EXERCISE AIM:
Count the lines of the data below that contain the word "perform" and give only that number.

========

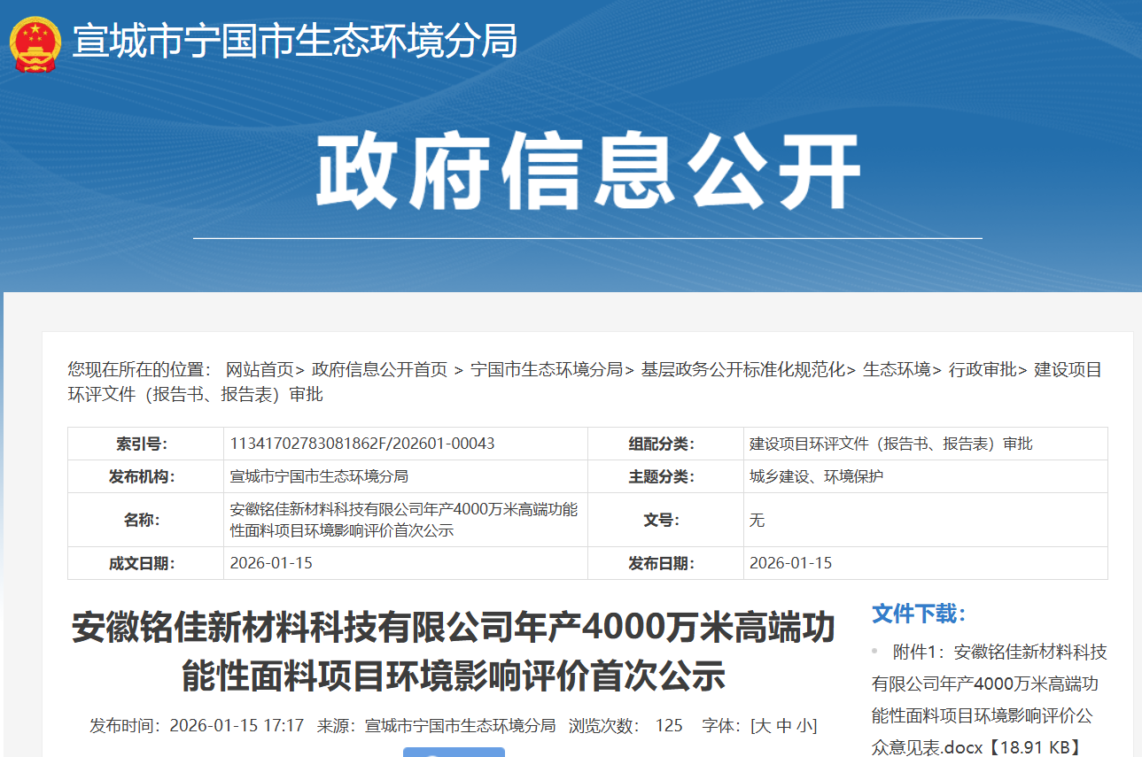The width and height of the screenshot is (1142, 757).
Task: Click the 宣城市宁国市生态环境分局 site title
Action: pyautogui.click(x=294, y=42)
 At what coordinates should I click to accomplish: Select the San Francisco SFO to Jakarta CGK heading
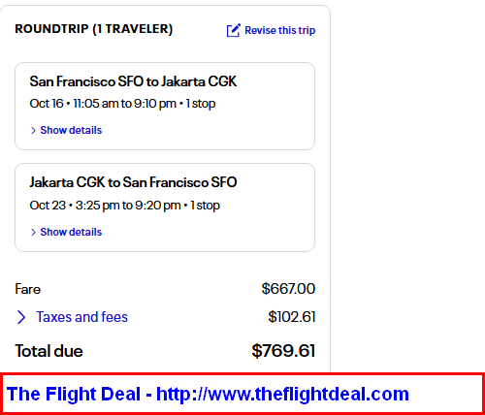click(x=133, y=81)
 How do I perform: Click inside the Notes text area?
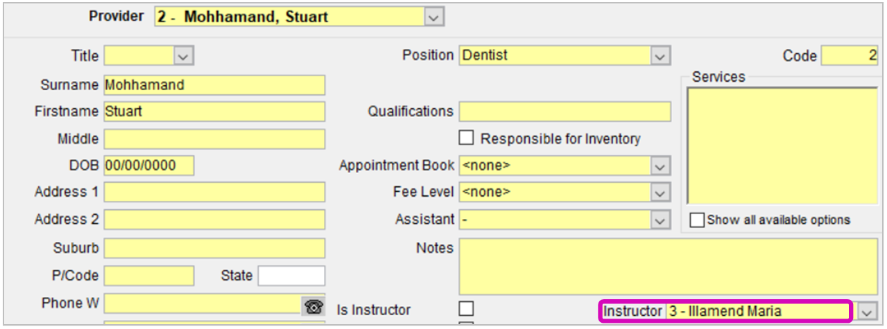669,267
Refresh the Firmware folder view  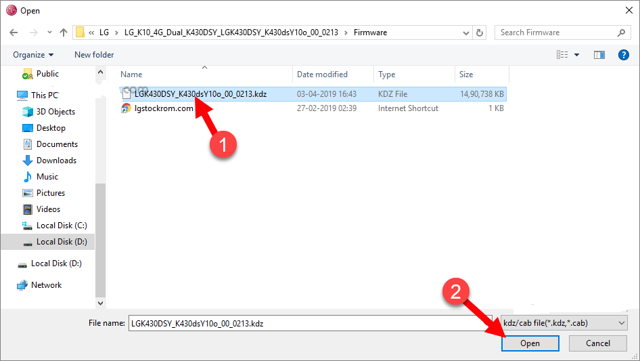coord(480,33)
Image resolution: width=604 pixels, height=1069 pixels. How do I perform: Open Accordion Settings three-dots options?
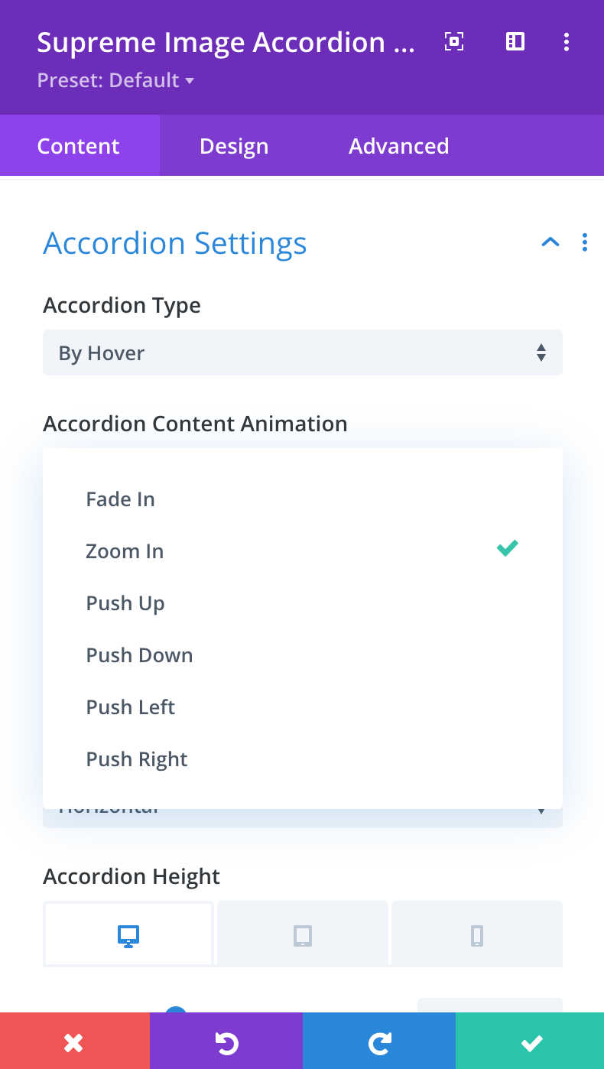point(585,242)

========

PROBLEM SOLUTION:
2